Running on Microchip Starter Kits

MPIDE has been expanded explicitly to support all of the Microchip starter kits such as:
  • PIC32 Starter Kit
  • PIC32 USB Starter Kit
  • PIC32 Ethernet Starter Kit
  • Explorer 16 Starter Kit
Currently for all of these boards you will need some sort of USB to serial adapter. For all but the Exp-16 I use an FTDI cable that breaks out to pins. I connect those to pins on the expansion board for uart1. The PIC32 USB Starter Kit and PIC32 Ethernet Starter Kits are also compatible with the USB PIC32 bootloader. The Explorer-16 has an on-board DB-9 RS-232 connector. This is connected to UART2. The bootloader is configured to use UART2 for the Explorer-16 and the Serial ports for Arduino are remapped so that Serial.print goes to uart2 and Serial1.print goes to uart1. This is all done automatically so the user does not have to worry about it at all. In order to install the bootloader on any of these boards, you have to have one of the Microchip compatible programmers such as the MPLAB ICD 3 or PICkit 3. Ideally you should download MPLAB X IDE from microchip ( and use that to compile and burn the bootloader. The bootloader source and pre-compiled hex files are all on github. (

Using other PIC32 boards

As far as using MPIDE with other boards, the answer is YES, it should work with ANY PIC32 there is. The only limit might be it won’t work on chips smaller than 32K, And that’s because it hasn’t been tried on anything smaller. To get it to work on other boards, a few things have be be done.

[Some records]
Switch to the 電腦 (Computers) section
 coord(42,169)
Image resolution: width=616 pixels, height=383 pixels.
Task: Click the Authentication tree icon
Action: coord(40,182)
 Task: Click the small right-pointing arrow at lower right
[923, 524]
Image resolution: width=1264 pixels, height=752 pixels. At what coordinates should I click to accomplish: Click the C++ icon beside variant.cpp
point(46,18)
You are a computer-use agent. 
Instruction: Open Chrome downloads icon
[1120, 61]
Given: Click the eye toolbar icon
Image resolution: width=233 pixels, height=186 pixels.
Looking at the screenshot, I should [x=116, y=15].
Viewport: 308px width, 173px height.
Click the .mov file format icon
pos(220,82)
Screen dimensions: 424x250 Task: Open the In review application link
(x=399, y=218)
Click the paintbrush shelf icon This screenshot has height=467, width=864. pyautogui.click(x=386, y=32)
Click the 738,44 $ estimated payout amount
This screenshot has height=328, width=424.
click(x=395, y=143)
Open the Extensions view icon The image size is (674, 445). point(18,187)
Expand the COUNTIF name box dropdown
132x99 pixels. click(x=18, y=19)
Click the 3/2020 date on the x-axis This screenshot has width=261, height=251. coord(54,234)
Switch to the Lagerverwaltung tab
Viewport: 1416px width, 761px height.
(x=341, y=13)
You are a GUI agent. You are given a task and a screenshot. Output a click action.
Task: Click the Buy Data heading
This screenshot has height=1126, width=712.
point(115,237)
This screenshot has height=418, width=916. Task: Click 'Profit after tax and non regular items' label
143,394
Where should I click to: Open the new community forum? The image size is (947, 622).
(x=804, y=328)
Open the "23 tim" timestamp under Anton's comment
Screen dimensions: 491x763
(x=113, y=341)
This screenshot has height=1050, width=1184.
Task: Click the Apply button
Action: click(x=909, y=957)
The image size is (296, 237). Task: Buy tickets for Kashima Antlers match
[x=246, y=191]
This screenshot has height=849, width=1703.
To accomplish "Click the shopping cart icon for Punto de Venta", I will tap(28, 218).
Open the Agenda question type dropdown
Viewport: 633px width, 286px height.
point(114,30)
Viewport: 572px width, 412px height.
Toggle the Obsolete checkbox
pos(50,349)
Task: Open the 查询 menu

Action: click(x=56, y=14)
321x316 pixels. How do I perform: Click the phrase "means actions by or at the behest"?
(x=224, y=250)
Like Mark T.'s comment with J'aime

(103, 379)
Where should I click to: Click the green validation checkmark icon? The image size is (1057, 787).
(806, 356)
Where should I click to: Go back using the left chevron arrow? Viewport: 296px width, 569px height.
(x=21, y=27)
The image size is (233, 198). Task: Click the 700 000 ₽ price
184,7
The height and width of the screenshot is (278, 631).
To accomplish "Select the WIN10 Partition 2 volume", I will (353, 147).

> [Required tasks]:
**1)** Retype the listing lines word for word, starting with the line containing "You are a GUI" and going on through the line containing "(x=804, y=328)".
**2)** Write what comes next in the text on running MPIDE with PIC32 boards, picking up after its final sentence.

> [Answers for the exercise]:
**1)**
You are a GUI agent. You are given a task and a screenshot. Output a click action.
Task: Click the Buy Data heading
This screenshot has height=1126, width=712.
point(115,237)
This screenshot has height=418, width=916. Task: Click 'Profit after tax and non regular items' label
143,394
Where should I click to: Open the new community forum? The image size is (947, 622).
(x=804, y=328)

**2)**
  • First, the bootloader has to be burned onto the target board. The source is on github and MPLAB is used to compile and burn the bootloader. The multi-platform MPLAB-X was used on a Mac, but other versions should work as well.
  • If you using a chip that has not already been added to avrdude.conf, that has to be done.
  • You need to add a new entry to boards.txt and then you will be able to program the board directly from MPIDE.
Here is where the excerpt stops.